Thursday, March 24, 2011

Remember A Day

"Remember a day before today
A day when you were young.
Free to play along with time
Evening never comes.


Why can't we play today?
Why can't we stay that way?

Why can't we reach the sun?
Why can't we blow the years away?
Blow away
Blow away
Remember
Remember
"
 - (Roger Waters/ Syd Barret)

In the summer following 10th grade, we rented a cabin on a lake somewhere in the Catskills for a week.

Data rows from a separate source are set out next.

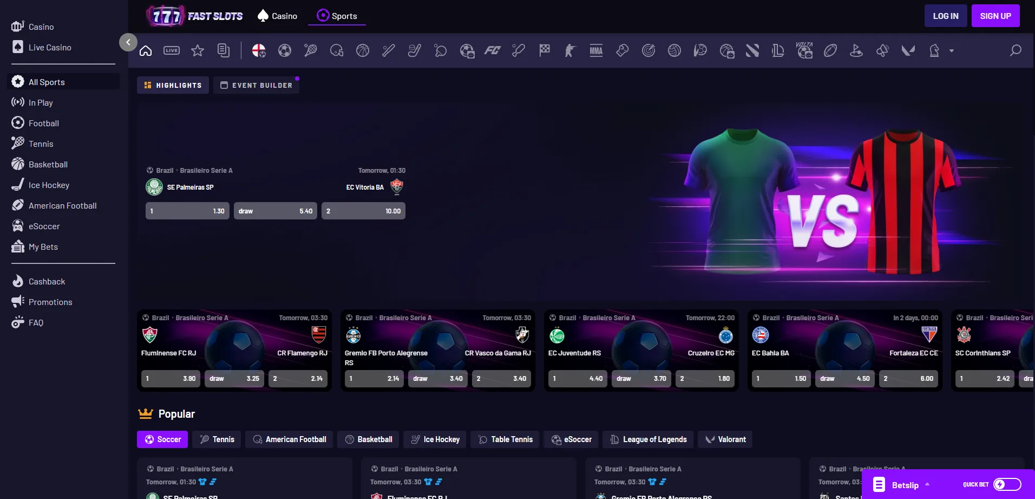Viewport: 1035px width, 499px height.
Task: Select the FC esports icon
Action: click(x=492, y=51)
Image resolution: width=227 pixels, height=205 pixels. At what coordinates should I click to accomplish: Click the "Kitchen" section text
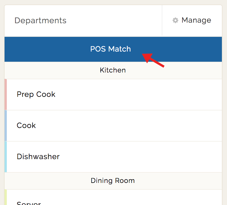(x=113, y=70)
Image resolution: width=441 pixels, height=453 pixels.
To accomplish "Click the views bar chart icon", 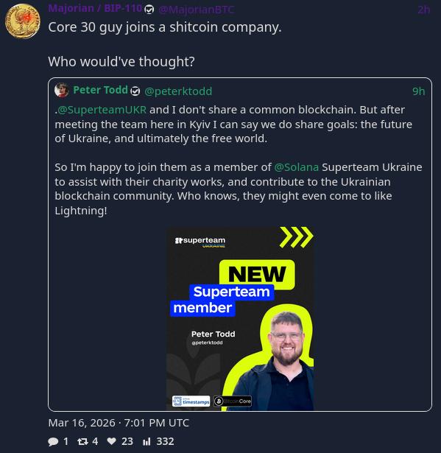I will click(147, 441).
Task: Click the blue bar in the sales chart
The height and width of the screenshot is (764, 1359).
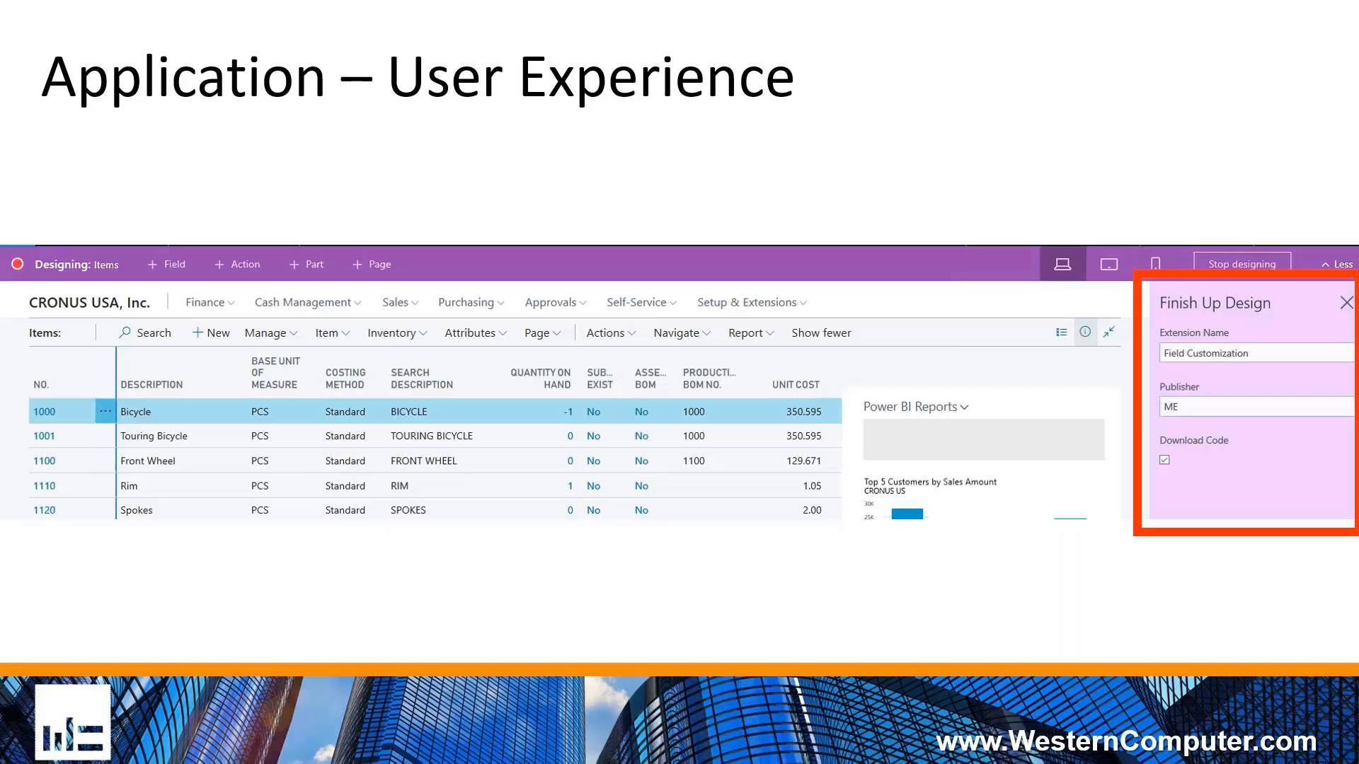Action: (907, 514)
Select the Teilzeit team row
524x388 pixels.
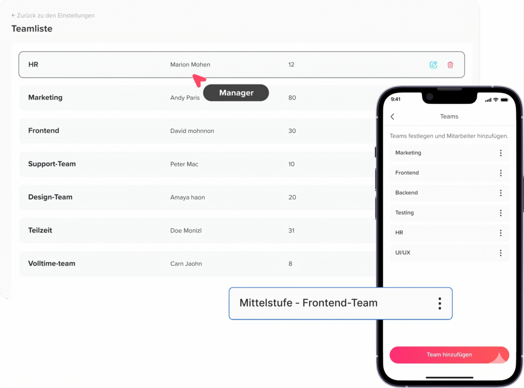tap(40, 231)
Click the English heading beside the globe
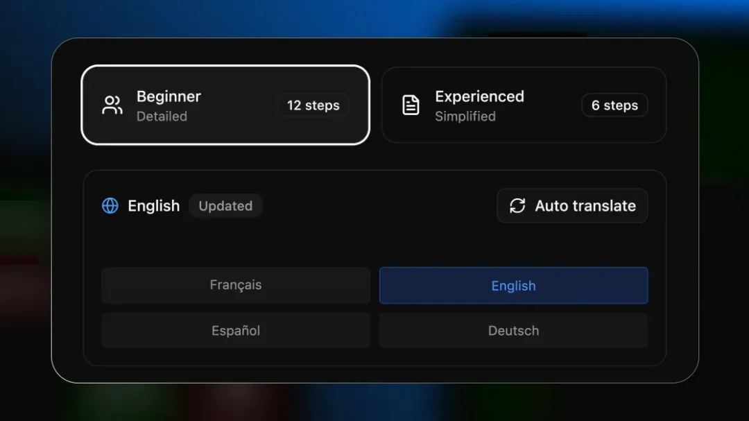 click(154, 206)
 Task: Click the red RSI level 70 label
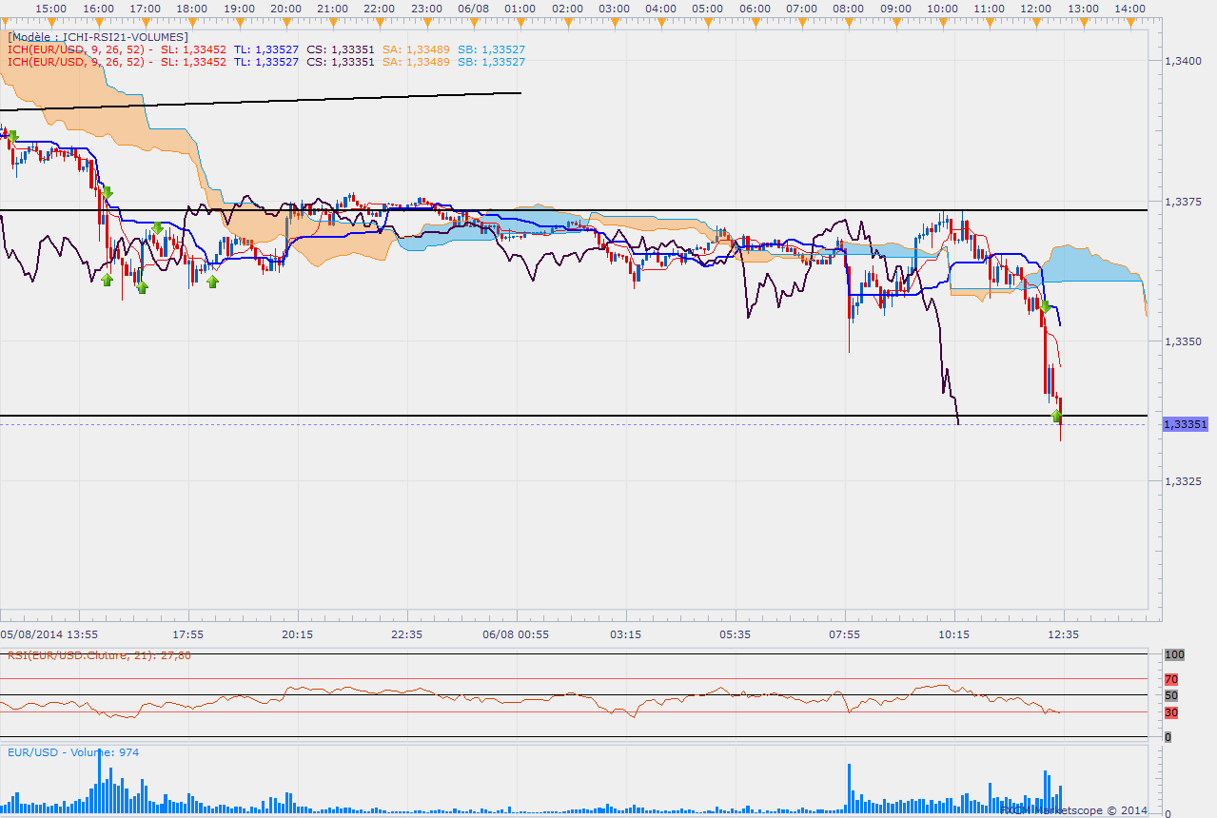click(x=1171, y=679)
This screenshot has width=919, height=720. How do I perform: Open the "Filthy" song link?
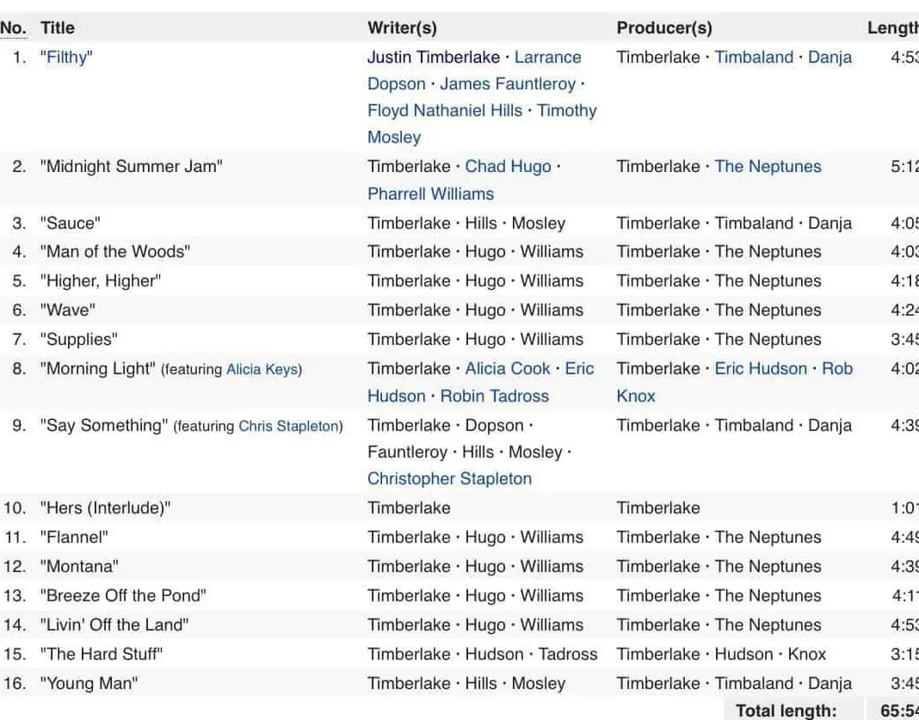pyautogui.click(x=66, y=58)
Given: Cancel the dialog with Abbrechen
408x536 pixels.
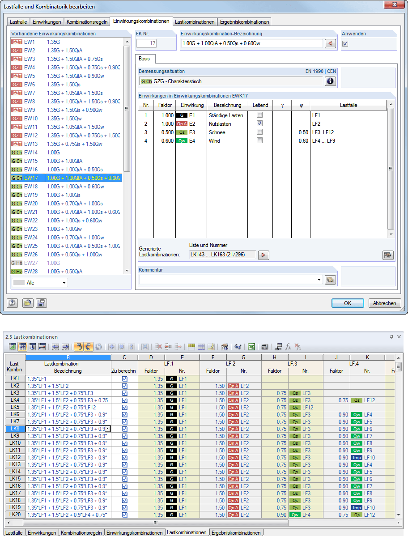Looking at the screenshot, I should coord(384,303).
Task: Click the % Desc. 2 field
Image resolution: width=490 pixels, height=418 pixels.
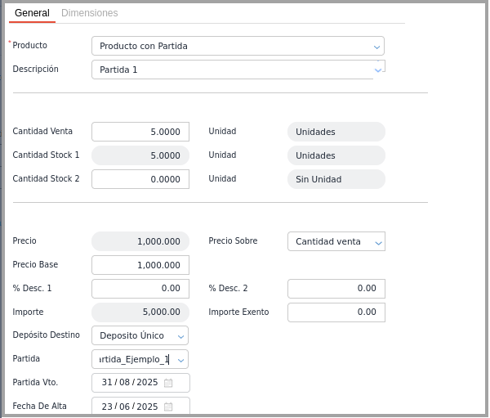Action: point(336,289)
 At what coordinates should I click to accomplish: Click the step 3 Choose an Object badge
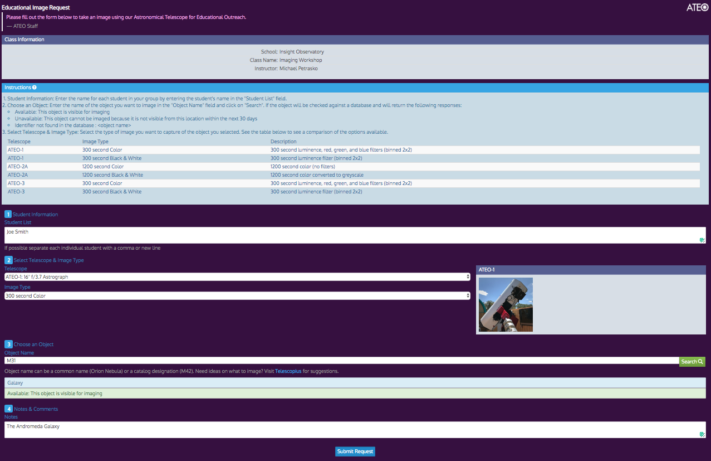(x=8, y=344)
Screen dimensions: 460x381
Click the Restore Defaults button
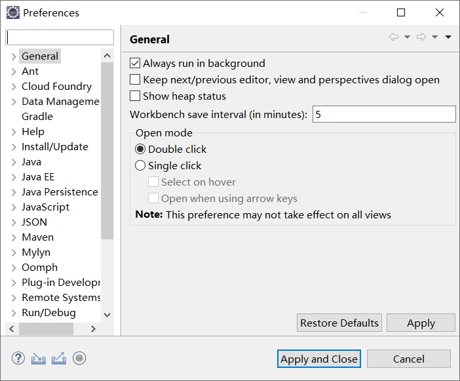pyautogui.click(x=339, y=323)
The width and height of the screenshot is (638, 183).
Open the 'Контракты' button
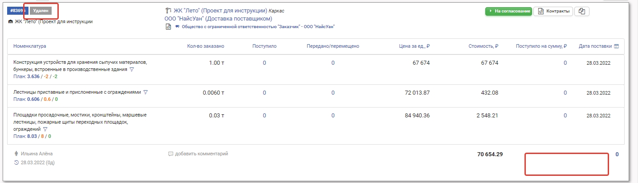pos(553,11)
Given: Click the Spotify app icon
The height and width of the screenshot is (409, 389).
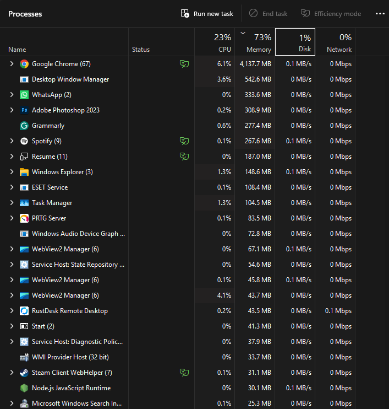Looking at the screenshot, I should tap(24, 141).

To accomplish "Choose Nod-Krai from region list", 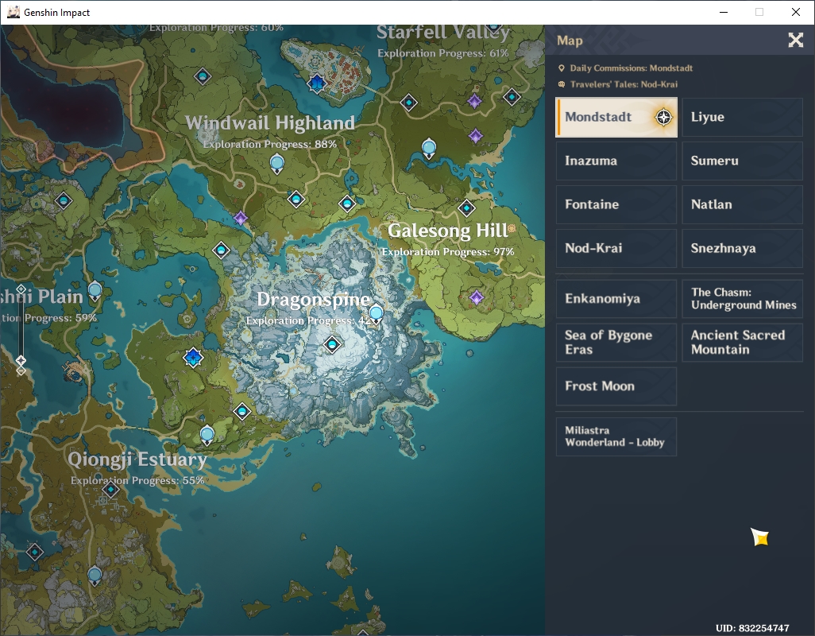I will (x=616, y=248).
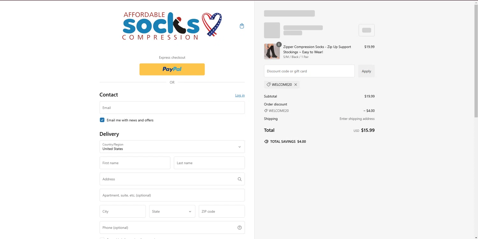This screenshot has width=478, height=239.
Task: Click the Total Savings tag icon
Action: coord(266,142)
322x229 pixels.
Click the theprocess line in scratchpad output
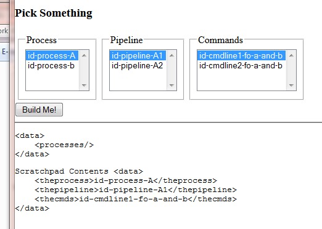(x=126, y=180)
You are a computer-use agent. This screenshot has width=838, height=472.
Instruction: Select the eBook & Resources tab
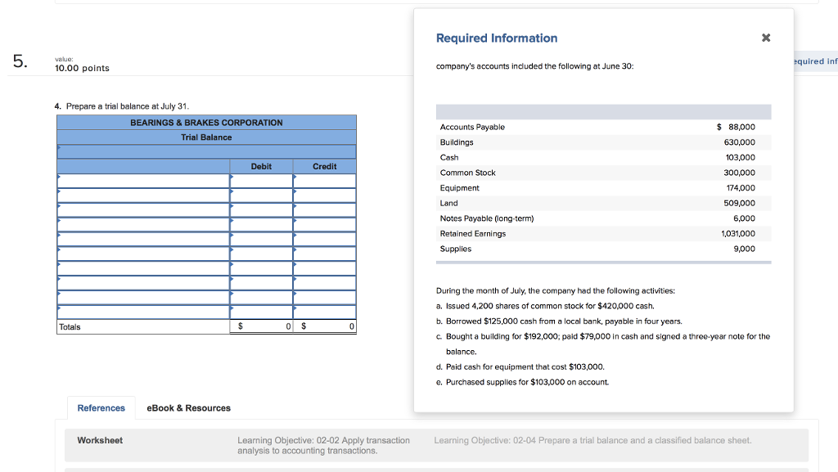(188, 407)

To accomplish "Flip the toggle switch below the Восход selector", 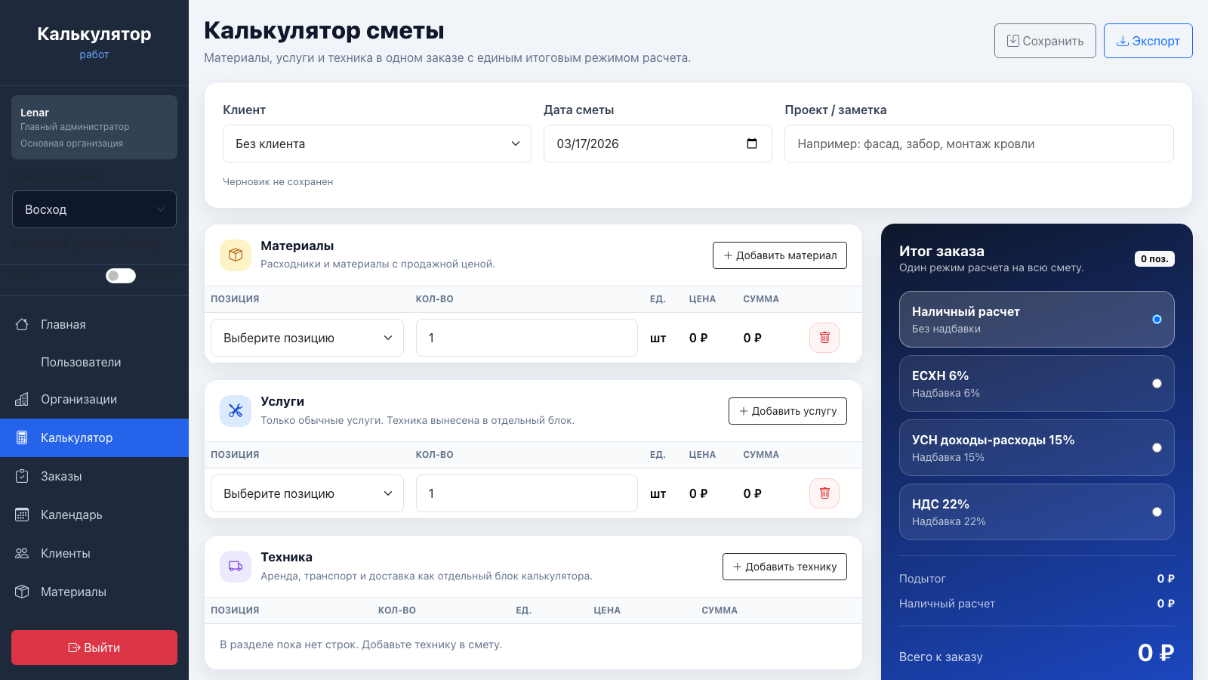I will [120, 275].

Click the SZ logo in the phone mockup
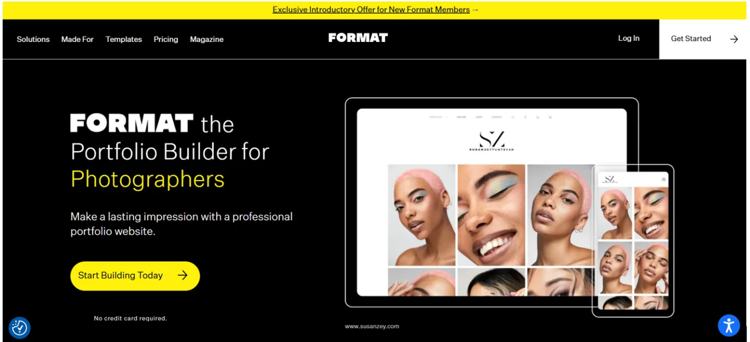609,179
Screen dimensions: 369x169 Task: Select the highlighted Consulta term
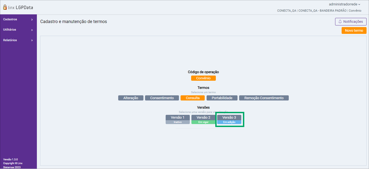click(x=192, y=98)
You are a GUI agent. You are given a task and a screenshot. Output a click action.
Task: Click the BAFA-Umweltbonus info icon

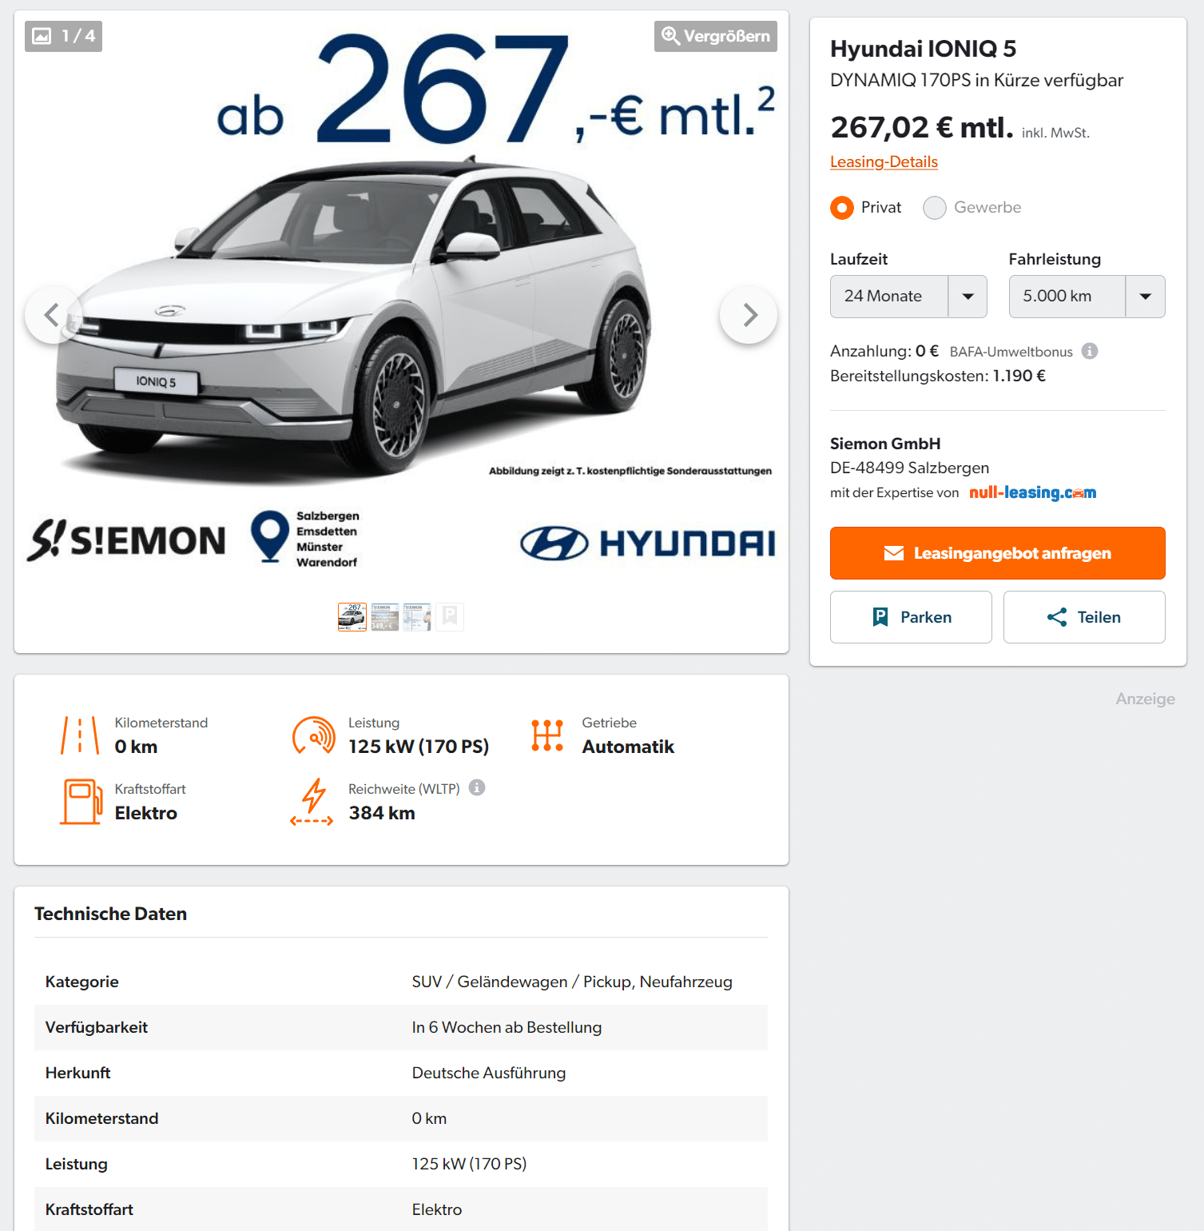coord(1090,351)
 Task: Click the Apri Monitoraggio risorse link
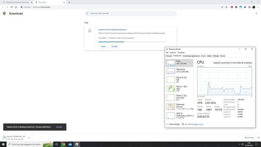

At first I was so miserable, I thought I was going to die.  I was apart from my little cabal of misfits, apart from the pot I thought I needed to be happy and apart from the physical contact that seemed to make guys so into me.  I was surly and argumentative - in other words I was being Cymbaline.

But a funny thing happened on the way to the lake.

 One day I went to sit on the dock which led into the lake and contemplate the awful fates that had led me to this place - so damn quiet, so damn green.  It was towards the end of the day, maybe an hour before sunset, when the insects fly low over the water.  These tiny fish, hundreds of them, came leaping out of the water - eating the insects and leaving tiny concentric ripples in the otherwise placid lake.  To this day, it is one of the most beautiful things I've ever seen.  I guess all of my emotions kinda came rushing up  - my pent up frustration and anger - because I started to cry. 

My kid sister - maybe she was 5 at the time - came strolling out onto the dock and sat next to me - looking at me cry then looking out at the lake - and she put her head on my shoulder.  And we sat like that for, I dunno, maybe five minutes, maybe an hour.  I honestly couldn't tell you. 

What I can tell you is after we went back to the house and I ate dinner with my family.  A dinner with real conversation and, get this, laughter.  I remember my mom looking at me in amazement - wondering what had gotten into her little black sheep.

It remains one of the four or five best days of my entire life.

1 comment:

  1. This post made me cry. Maybe I shouldn't be reading this as work.